* **Selected passage**
"""

Design of engineering systems within a formal optimization framework. This course covers the mathematical and algorithmic fundamentals of optimization, including derivative and derivative-free approaches for both linear and non-linear problems, with an emphasis on multidisciplinary design optimization. Topics will also include quantitative methodologies for addressing various challenges, such as accommodating multiple objectives, automating differentiation, handling uncertainty in evaluations, selecting design points for experimentation, and principled methods for optimization when evaluations are expensive. Applications range from the design of aircraft to automated vehicles. Prerequisites: programming (e.g., at the level of CS106A) and multivariable calculus (e.g., at the level of Math 51 or CME 100).

Lectures

Tuesdays and Thursdays from 9am-10:20am in NVIDIA Auditorium. This course available to the public through the Stanford Center for Professional Development (apply). Class will start on April 2, 2024.

Units

AA222 will be offered for 3-4 units for a letter grade or credit/no credit. Students registering for the 4 unit version of the course will be required to spend at least 30 additional hours extending their course project.

Please confirm that you are registered for the desired number of units and the desired grading basis. There are deadlines for making these changes set by the registrar.

Textbook

The textbook is M. J. Kochenderfer and T. A. Wheeler, Algorithms for Optimization. It will be available at the Stanford Bookstore and from Amazon. PDFs of the whole book as well as individual chapters are available for free. Errors in the textbook (even small typos) should be reported here.

An excellent additional resource is the textbook Engineering Design Optimization by Joaquim Martins and Andrew Ning. A PDF is available here.

Discussion

Class discussions are held on Ed.

Grading

This course is offered for either a letter or credit/no credit grade. If taking for credit/no credit, credit will be given to students who score a C- or higher (at least 70% in the course). We will use the standard breakdowns in the table below. We will round fractional percentages in your favor. Every year, a few students are awarded an A+ after careful consideration for demonstrating mastery beyond what is expected in this class; it is not determined solely based on percentage.

Letter GradePercentage
A> 93 %
A-90-92%
B+87-89%
B83-86%
B-80-82%
C+77-79%
C73-76%
C-70-72%
D+63-66%
D63-66%
D-60-62%
F0-59%

You may take the course for 3 or 4 units. Students registering for the 4 unit version of the course will be required to spend at least 30 additional hours extending their course project. The grade breakdown listed in the “Grading” section is the same regardless of whether the class is taken for 3 or 4 units.

"""

* **Data for review**
"""

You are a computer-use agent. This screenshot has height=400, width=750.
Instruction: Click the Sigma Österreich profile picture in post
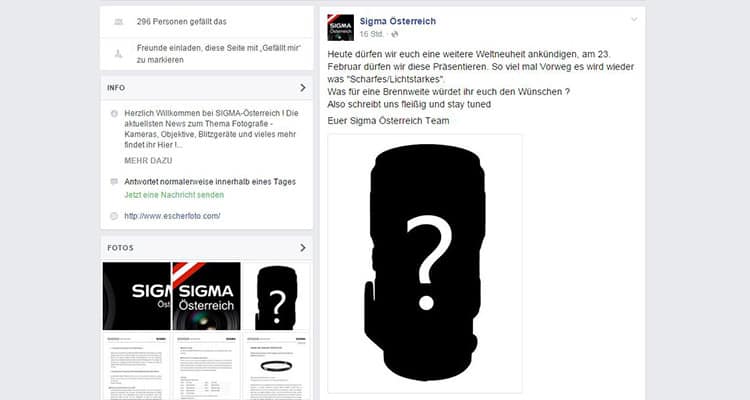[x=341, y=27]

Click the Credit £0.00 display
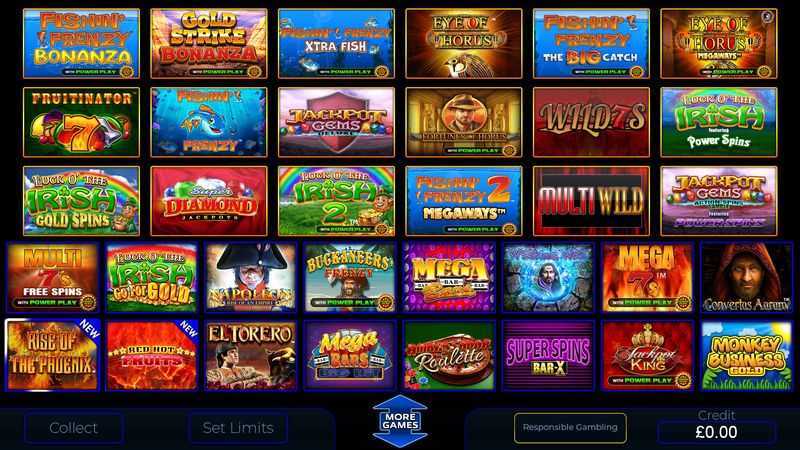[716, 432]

"""
"""

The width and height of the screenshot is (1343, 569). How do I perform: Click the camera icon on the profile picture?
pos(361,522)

"""

* **What you will do**
1/ According to the course page, where are class discussions held?
2/ Reproduce the course page from "You may take" to "taken for 3 or 4 units." without any changes.

* **Answers for the exercise**
1/ Class discussions are held on Ed.

2/
You may take the course for 3 or 4 units. Students registering for the 4 unit version of the course will be required to spend at least 30 additional hours extending their course project. The grade breakdown listed in the “Grading” section is the same regardless of whether the class is taken for 3 or 4 units.